§ **What you need to do**:
A - In the text on the Vatican lira, retype the passage starting with "The lira (plural" and going on through "and San Marino.".
B - According to the text on the Vatican lira, at what exchange rate did the Vatican City switch to the euro in 2002?

§ **Quoted text**:
+ + + + + + +

The lira (plural lire; abbreviation: VAL) was the currency of the Vatican City between 1929 and 2002. It was not a separate currency but an issue of the Italian lira; the Banca d'Italia produced coins specifically for Vatican City.

History
The Papal States, by the late 1860s, was reduced to a small area close to Rome, used its own lira between 1866 and 1870 as a member of the Latin Monetary Union. Upon the conclusion of the Risorgimento, the state, and its currency, ceased to exist. In 1929, the Lateran Treaty established the State of the Vatican City and, according to the terms of the treaty, a distinct coinage was introduced, denominated in centesimi and lire, on par with the Italian lira. Italian coins and banknotes were legal tender in the Vatican City. The Vatican coins were minted in Rome and were also legal tender in Italy and San Marino.

In 2002, the Vatican City switched to the euro at an exchange rate of 1 euro = 1,936.27 Lire. It has its own set of euro coins.

Coins 

The development of Vatican coins largely mirrored the development of the Italian lire coins.

+ + + + + + +

§ **Entries shown**:

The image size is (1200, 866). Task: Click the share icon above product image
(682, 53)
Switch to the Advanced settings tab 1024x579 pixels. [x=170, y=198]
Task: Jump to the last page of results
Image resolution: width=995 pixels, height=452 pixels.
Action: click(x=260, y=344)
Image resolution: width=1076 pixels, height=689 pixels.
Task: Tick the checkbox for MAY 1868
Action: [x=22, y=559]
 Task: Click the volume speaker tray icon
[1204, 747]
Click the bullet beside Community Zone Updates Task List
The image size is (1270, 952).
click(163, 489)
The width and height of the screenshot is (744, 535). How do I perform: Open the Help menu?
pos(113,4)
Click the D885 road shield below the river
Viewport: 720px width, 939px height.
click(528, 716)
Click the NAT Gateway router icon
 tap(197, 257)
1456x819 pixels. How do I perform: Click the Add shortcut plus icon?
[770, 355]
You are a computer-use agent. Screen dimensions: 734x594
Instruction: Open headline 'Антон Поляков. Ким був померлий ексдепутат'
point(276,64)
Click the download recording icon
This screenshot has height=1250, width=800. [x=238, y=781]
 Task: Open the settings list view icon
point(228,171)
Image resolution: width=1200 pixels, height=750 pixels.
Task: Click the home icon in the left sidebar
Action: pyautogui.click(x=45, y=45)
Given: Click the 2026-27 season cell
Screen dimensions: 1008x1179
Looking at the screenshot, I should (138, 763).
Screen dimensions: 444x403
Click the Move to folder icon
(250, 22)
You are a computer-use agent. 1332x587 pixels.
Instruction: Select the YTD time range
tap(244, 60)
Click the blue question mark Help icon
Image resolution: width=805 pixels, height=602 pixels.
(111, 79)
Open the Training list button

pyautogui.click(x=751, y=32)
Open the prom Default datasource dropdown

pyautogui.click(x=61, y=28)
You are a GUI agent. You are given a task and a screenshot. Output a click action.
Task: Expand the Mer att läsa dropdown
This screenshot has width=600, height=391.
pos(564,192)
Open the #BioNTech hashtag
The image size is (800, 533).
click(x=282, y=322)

+ + + + + + +

§ **Solutions by task**:
A -
The lira (plural lire; abbreviation: VAL) was the currency of the Vatican City between 1929 and 2002. It was not a separate currency but an issue of the Italian lira; the Banca d'Italia produced coins specifically for Vatican City.

History
The Papal States, by the late 1860s, was reduced to a small area close to Rome, used its own lira between 1866 and 1870 as a member of the Latin Monetary Union. Upon the conclusion of the Risorgimento, the state, and its currency, ceased to exist. In 1929, the Lateran Treaty established the State of the Vatican City and, according to the terms of the treaty, a distinct coinage was introduced, denominated in centesimi and lire, on par with the Italian lira. Italian coins and banknotes were legal tender in the Vatican City. The Vatican coins were minted in Rome and were also legal tender in Italy and San Marino.

B - 1 euro = 1,936.27 lire.